[Opening PROVIDED RECORDS section]
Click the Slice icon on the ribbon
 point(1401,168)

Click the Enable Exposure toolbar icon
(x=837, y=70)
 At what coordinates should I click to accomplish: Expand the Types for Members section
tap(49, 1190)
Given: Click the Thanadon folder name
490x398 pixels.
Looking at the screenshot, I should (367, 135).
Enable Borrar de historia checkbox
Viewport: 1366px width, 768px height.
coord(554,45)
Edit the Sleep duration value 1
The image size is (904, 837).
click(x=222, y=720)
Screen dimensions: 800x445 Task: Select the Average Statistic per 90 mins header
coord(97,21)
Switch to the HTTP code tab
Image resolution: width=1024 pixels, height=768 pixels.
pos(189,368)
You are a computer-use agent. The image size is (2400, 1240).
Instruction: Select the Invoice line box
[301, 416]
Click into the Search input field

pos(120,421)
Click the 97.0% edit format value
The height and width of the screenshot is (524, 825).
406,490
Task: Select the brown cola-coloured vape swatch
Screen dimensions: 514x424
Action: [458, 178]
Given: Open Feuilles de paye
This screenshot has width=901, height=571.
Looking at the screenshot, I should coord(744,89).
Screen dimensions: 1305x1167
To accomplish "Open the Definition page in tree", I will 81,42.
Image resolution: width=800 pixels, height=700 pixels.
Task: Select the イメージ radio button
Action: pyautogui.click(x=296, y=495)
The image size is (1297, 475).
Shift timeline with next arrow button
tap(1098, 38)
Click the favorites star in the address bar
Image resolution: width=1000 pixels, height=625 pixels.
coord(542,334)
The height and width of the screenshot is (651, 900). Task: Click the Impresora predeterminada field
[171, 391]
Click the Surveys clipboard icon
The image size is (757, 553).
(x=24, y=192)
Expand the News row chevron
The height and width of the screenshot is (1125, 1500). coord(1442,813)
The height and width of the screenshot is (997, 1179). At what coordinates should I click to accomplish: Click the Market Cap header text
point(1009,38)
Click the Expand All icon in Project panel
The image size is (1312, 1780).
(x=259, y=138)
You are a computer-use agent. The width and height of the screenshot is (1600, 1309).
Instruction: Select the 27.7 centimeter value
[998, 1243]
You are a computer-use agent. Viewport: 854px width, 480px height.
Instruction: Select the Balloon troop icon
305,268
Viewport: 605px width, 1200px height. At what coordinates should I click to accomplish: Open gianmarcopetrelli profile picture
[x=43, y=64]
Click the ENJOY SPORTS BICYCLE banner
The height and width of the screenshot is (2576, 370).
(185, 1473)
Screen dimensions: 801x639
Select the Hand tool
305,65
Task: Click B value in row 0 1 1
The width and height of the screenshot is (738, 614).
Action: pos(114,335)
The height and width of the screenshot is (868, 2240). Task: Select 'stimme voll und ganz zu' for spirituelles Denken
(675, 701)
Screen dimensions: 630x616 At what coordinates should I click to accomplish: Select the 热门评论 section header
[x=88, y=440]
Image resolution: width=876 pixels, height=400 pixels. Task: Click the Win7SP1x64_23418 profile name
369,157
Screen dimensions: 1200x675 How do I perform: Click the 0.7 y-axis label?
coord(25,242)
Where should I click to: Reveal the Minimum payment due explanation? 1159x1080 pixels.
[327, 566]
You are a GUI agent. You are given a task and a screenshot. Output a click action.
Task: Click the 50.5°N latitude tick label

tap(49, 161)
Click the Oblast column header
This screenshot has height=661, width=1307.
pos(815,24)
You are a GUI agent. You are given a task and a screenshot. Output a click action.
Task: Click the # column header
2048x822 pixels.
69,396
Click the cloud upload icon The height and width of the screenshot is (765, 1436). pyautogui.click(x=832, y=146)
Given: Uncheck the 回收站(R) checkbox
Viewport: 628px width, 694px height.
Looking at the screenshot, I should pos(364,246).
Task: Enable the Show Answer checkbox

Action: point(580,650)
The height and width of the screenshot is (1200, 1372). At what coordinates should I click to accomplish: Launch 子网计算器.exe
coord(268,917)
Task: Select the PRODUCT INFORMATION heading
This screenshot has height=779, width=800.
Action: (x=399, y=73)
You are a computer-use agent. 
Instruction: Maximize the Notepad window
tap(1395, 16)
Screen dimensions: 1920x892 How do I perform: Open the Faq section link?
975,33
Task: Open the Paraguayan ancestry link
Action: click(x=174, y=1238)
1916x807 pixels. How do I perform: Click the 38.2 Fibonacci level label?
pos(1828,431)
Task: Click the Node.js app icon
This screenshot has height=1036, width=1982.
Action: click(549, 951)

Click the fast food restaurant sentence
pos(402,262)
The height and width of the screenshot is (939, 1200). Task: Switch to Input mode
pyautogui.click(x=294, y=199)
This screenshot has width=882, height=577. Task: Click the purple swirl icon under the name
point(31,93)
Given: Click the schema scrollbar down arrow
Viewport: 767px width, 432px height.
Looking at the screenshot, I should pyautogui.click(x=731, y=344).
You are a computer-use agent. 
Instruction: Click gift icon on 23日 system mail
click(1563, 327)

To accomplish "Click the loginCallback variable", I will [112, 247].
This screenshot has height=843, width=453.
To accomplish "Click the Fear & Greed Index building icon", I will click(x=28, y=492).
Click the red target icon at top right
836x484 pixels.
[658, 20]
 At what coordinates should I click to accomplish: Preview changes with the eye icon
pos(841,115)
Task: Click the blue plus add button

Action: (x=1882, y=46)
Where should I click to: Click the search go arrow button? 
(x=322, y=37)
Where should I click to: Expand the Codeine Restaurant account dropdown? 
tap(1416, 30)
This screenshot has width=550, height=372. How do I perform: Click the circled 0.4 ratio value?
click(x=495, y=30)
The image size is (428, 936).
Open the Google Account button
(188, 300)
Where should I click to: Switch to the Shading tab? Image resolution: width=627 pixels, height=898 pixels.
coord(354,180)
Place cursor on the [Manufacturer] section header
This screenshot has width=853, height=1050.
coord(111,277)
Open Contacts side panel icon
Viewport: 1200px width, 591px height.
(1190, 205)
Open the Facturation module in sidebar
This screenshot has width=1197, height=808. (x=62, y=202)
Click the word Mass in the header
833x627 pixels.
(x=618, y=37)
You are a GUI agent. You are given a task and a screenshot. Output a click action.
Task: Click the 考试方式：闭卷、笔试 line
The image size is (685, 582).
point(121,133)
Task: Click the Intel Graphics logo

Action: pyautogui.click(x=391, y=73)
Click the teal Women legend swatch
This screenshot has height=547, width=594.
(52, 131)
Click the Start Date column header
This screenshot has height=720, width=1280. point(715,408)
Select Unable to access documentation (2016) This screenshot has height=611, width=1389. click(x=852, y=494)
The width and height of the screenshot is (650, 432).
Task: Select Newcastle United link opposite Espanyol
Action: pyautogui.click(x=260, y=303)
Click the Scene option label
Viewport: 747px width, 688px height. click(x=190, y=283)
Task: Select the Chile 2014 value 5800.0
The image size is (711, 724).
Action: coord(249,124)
[Closing PROVIDED RECORDS section]
**YOUR OBJECTIVE:**
Return each entry exactly. Leave none out.

**SOLUTION TO THE PROBLEM:**
Click the Slice icon on the ribbon
 point(1401,168)

Click the Enable Exposure toolbar icon
(x=837, y=70)
 At what coordinates should I click to accomplish: Expand the Types for Members section
tap(49, 1190)
Given: Click the Thanadon folder name
490x398 pixels.
Looking at the screenshot, I should (367, 135).
Enable Borrar de historia checkbox
Viewport: 1366px width, 768px height.
coord(554,45)
Edit the Sleep duration value 1
The image size is (904, 837).
click(x=222, y=720)
Screen dimensions: 800x445 Task: Select the Average Statistic per 90 mins header
coord(97,21)
Switch to the HTTP code tab
Image resolution: width=1024 pixels, height=768 pixels.
pos(189,368)
You are a computer-use agent. The image size is (2400, 1240).
Instruction: Select the Invoice line box
[301, 416]
Click into the Search input field

pos(120,421)
Click the 97.0% edit format value
The height and width of the screenshot is (524, 825).
406,490
Task: Select the brown cola-coloured vape swatch
Screen dimensions: 514x424
Action: [458, 178]
Given: Open Feuilles de paye
This screenshot has width=901, height=571.
Looking at the screenshot, I should coord(744,89).
Screen dimensions: 1305x1167
To accomplish "Open the Definition page in tree", I will 81,42.
Image resolution: width=800 pixels, height=700 pixels.
Task: Select the イメージ radio button
Action: pyautogui.click(x=296, y=495)
The image size is (1297, 475).
Shift timeline with next arrow button
tap(1098, 38)
Click the favorites star in the address bar
Image resolution: width=1000 pixels, height=625 pixels.
coord(542,334)
The height and width of the screenshot is (651, 900). Task: Click the Impresora predeterminada field
[171, 391]
Click the Surveys clipboard icon
The image size is (757, 553).
(x=24, y=192)
Expand the News row chevron
The height and width of the screenshot is (1125, 1500). coord(1442,813)
The height and width of the screenshot is (997, 1179). At what coordinates should I click to accomplish: Click the Market Cap header text
point(1009,38)
Click the Expand All icon in Project panel
The image size is (1312, 1780).
(x=259, y=138)
You are a computer-use agent. The width and height of the screenshot is (1600, 1309).
Instruction: Select the 27.7 centimeter value
[998, 1243]
You are a computer-use agent. Viewport: 854px width, 480px height.
Instruction: Select the Balloon troop icon
305,268
Viewport: 605px width, 1200px height. At what coordinates should I click to accomplish: Open gianmarcopetrelli profile picture
[x=43, y=64]
Click the ENJOY SPORTS BICYCLE banner
The height and width of the screenshot is (2576, 370).
(185, 1473)
Screen dimensions: 801x639
Select the Hand tool
305,65
Task: Click B value in row 0 1 1
The width and height of the screenshot is (738, 614).
Action: pos(114,335)
The height and width of the screenshot is (868, 2240). Task: Select 'stimme voll und ganz zu' for spirituelles Denken
(675, 701)
Screen dimensions: 630x616 At what coordinates should I click to accomplish: Select the 热门评论 section header
[x=88, y=440]
Image resolution: width=876 pixels, height=400 pixels. Task: Click the Win7SP1x64_23418 profile name
369,157
Screen dimensions: 1200x675 How do I perform: Click the 0.7 y-axis label?
coord(25,242)
Where should I click to: Reveal the Minimum payment due explanation? 1159x1080 pixels.
[327, 566]
You are a GUI agent. You are given a task and a screenshot. Output a click action.
Task: Click the 50.5°N latitude tick label

tap(49, 161)
Click the Oblast column header
This screenshot has height=661, width=1307.
pos(815,24)
You are a GUI agent. You are given a task and a screenshot. Output a click action.
Task: Click the # column header
2048x822 pixels.
69,396
Click the cloud upload icon The height and width of the screenshot is (765, 1436). pyautogui.click(x=832, y=146)
Given: Uncheck the 回收站(R) checkbox
Viewport: 628px width, 694px height.
Looking at the screenshot, I should pos(364,246).
Task: Enable the Show Answer checkbox

Action: point(580,650)
The height and width of the screenshot is (1200, 1372). At what coordinates should I click to accomplish: Launch 子网计算器.exe
coord(268,917)
Task: Select the PRODUCT INFORMATION heading
This screenshot has height=779, width=800.
Action: (x=399, y=73)
You are a computer-use agent. 
Instruction: Maximize the Notepad window
tap(1395, 16)
Screen dimensions: 1920x892 How do I perform: Open the Faq section link?
975,33
Task: Open the Paraguayan ancestry link
Action: click(x=174, y=1238)
1916x807 pixels. How do I perform: Click the 38.2 Fibonacci level label?
pos(1828,431)
Task: Click the Node.js app icon
This screenshot has height=1036, width=1982.
Action: click(549, 951)

Click the fast food restaurant sentence
pos(402,262)
The height and width of the screenshot is (939, 1200). Task: Switch to Input mode
pyautogui.click(x=294, y=199)
This screenshot has width=882, height=577. Task: Click the purple swirl icon under the name
point(31,93)
Given: Click the schema scrollbar down arrow
Viewport: 767px width, 432px height.
Looking at the screenshot, I should pyautogui.click(x=731, y=344).
You are a computer-use agent. 
Instruction: Click gift icon on 23日 system mail
click(1563, 327)

To accomplish "Click the loginCallback variable", I will [112, 247].
This screenshot has height=843, width=453.
To accomplish "Click the Fear & Greed Index building icon", I will click(x=28, y=492).
Click the red target icon at top right
836x484 pixels.
[658, 20]
 At what coordinates should I click to accomplish: Preview changes with the eye icon
pos(841,115)
Task: Click the blue plus add button

Action: (x=1882, y=46)
Where should I click to: Click the search go arrow button? 
(x=322, y=37)
Where should I click to: Expand the Codeine Restaurant account dropdown? 
tap(1416, 30)
This screenshot has width=550, height=372. How do I perform: Click the circled 0.4 ratio value?
click(x=495, y=30)
The image size is (428, 936).
Open the Google Account button
(188, 300)
Where should I click to: Switch to the Shading tab? Image resolution: width=627 pixels, height=898 pixels.
coord(354,180)
Place cursor on the [Manufacturer] section header
This screenshot has width=853, height=1050.
coord(111,277)
Open Contacts side panel icon
Viewport: 1200px width, 591px height.
(1190, 205)
Open the Facturation module in sidebar
This screenshot has width=1197, height=808. (x=62, y=202)
Click the word Mass in the header
833x627 pixels.
(x=618, y=37)
You are a GUI agent. You are given a task and a screenshot. Output a click action.
Task: Click the 考试方式：闭卷、笔试 line
The image size is (685, 582).
point(121,133)
Task: Click the Intel Graphics logo

Action: pyautogui.click(x=391, y=73)
Click the teal Women legend swatch
This screenshot has height=547, width=594.
(52, 131)
Click the Start Date column header
This screenshot has height=720, width=1280. point(715,408)
Select Unable to access documentation (2016) This screenshot has height=611, width=1389. click(x=852, y=494)
The width and height of the screenshot is (650, 432).
Task: Select Newcastle United link opposite Espanyol
Action: pyautogui.click(x=260, y=303)
Click the Scene option label
Viewport: 747px width, 688px height. click(x=190, y=283)
Task: Select the Chile 2014 value 5800.0
The image size is (711, 724).
Action: coord(249,124)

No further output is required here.